Things could have gone one way or the other with Adventurer after he had looked a speedy squib in his early races but it seems the three-year-old is on the correct path for trainer Me Tsui Yu-sak and his win on Saturday looked the form race to follow from the meeting.
Adventurer had initially looked fast but little else and was beaten at halfway through his races but he has got stronger with racing and improved again from his first win to Saturday’s victory.
Apprentice Jack Wong Ho-nam rode a clever race on Adventurer, controlling a good speed instead of just letting his gelding run as fast as he liked and it proved the making of the win as well as the event.
The times in the Class Four down the straight compared very favourably with the interference-riddled Class Three later, won somewhat fortunately by Archippus, and that alone gives every confidence that Adventurer will more than hold his own going up a grade now.

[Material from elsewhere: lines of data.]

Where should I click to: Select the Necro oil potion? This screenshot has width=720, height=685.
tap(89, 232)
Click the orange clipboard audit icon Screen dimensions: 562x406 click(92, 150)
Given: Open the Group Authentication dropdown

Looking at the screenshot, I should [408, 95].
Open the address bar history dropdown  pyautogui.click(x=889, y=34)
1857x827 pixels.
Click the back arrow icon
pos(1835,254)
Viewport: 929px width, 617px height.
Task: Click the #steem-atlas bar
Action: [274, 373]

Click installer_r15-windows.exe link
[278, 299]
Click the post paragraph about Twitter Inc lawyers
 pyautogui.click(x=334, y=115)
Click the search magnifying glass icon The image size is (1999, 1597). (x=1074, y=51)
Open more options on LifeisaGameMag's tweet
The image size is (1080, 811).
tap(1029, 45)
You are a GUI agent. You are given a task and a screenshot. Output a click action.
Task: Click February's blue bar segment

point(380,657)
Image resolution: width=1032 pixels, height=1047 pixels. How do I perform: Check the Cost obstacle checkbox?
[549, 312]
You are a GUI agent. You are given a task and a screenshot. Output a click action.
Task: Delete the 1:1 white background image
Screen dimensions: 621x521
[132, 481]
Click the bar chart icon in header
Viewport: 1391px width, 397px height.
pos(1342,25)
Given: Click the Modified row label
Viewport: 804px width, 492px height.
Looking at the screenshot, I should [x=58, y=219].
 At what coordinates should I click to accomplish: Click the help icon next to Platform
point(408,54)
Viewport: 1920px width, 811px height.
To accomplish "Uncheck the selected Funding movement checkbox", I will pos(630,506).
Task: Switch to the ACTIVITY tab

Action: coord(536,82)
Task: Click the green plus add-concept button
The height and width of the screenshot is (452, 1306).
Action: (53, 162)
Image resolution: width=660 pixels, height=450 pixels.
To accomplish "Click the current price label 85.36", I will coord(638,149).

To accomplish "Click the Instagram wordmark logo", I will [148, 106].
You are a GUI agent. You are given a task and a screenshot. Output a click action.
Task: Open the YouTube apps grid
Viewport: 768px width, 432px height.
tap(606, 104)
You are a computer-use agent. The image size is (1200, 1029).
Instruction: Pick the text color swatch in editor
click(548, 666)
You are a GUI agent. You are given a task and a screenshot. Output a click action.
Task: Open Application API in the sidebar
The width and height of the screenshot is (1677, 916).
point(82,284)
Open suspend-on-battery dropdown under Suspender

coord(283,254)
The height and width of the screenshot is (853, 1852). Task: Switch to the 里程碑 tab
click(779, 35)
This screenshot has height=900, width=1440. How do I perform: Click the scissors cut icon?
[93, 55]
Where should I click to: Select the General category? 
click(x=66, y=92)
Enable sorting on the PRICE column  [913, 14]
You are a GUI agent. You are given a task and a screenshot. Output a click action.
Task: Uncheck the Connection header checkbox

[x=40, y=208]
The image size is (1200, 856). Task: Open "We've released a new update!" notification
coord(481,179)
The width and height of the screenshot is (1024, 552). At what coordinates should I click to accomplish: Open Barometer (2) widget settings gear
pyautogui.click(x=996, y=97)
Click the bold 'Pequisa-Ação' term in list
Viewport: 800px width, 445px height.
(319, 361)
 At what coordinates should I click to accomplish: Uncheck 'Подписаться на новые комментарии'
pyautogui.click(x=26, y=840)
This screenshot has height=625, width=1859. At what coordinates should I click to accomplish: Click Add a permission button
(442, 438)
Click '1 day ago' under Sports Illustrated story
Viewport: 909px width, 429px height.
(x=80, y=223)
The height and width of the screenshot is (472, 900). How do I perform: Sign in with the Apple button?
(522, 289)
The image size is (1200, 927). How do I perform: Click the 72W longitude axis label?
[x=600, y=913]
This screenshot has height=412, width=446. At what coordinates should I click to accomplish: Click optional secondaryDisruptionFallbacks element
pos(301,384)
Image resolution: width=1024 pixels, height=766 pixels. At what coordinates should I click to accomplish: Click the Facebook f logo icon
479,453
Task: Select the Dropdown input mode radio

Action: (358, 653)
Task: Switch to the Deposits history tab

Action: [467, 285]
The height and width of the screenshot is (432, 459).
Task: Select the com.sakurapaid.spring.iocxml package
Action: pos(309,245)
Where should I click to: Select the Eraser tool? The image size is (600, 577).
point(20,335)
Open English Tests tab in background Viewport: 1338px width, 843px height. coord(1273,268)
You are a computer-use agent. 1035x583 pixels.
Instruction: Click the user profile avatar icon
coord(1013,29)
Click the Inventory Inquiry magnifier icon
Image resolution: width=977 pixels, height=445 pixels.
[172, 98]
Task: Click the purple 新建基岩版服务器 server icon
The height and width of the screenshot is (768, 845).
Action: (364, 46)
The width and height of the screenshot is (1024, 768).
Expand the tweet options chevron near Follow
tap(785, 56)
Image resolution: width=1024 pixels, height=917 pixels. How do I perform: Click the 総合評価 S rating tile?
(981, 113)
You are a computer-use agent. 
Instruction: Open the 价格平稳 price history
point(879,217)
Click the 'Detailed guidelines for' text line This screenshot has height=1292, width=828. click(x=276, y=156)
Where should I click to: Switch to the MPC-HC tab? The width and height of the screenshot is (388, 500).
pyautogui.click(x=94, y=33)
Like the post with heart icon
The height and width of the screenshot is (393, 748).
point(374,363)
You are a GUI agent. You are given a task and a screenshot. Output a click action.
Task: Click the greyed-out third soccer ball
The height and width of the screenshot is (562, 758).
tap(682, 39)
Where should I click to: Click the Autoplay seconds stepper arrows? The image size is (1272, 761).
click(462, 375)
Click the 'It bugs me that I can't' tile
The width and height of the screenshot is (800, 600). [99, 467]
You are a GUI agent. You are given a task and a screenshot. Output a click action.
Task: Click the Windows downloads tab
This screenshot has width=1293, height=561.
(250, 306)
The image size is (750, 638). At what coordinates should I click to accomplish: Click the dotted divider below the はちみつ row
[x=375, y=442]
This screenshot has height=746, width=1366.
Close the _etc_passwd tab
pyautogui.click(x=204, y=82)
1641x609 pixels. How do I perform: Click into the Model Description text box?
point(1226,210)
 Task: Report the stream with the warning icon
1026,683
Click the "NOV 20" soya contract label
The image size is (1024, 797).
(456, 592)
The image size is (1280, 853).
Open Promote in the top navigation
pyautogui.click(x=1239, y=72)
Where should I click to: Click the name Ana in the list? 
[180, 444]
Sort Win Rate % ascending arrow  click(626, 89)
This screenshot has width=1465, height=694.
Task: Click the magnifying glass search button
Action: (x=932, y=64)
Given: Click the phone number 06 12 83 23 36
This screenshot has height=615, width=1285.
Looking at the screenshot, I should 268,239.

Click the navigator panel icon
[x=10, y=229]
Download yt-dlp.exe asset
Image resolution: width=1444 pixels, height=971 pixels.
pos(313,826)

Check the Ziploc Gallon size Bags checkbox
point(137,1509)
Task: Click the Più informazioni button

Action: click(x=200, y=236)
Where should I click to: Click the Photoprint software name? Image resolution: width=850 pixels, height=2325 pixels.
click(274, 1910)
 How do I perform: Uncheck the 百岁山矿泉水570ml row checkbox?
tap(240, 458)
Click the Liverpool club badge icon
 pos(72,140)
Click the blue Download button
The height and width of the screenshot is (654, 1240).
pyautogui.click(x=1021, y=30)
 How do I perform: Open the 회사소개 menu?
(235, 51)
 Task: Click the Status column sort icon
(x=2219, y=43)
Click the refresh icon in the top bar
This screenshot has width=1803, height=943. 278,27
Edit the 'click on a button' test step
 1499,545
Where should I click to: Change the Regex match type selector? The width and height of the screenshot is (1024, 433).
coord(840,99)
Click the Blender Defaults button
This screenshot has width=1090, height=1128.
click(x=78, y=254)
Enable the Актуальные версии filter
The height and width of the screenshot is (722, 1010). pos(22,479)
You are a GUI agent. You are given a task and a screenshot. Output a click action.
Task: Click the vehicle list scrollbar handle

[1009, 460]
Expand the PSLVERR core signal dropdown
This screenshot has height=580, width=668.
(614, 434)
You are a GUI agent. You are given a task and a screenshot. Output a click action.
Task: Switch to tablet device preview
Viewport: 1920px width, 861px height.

Likewise, runner-up Love Shock should be winning very soon after easily defeating the remainder of the field. He is by Melbourne Cup winner Shocking, who is making a good impression from limited runners in Hong Kong, so it seems logical to assume that Love Shock will be seen at his best when he gets out to longer trips than the straight 1,000m.
Still, he has enough natural speed to be winning at a sprint trip soon and that augurs well for his prospects as he matures.
One horse to follow from the race which will have eluded most fans is David Hall-trained Soaring Wyvern.
The gelding was slow out of the gates, outpaced when the tempo picked up mid-race and beat home only two runners, including Wild Five, who bled, but his last 400m was the third-fastest all day and the fastest from this race, despite him running very greenly.
In fairness, Soaring Wyvern might be seen to better effect with a summer behind him and definitely over more ground for, although he’s by a sire of precocious horses in Exceed And Excel, he is out of a Sadler’s Wells mare and might be throwing more to that side of his pedigree.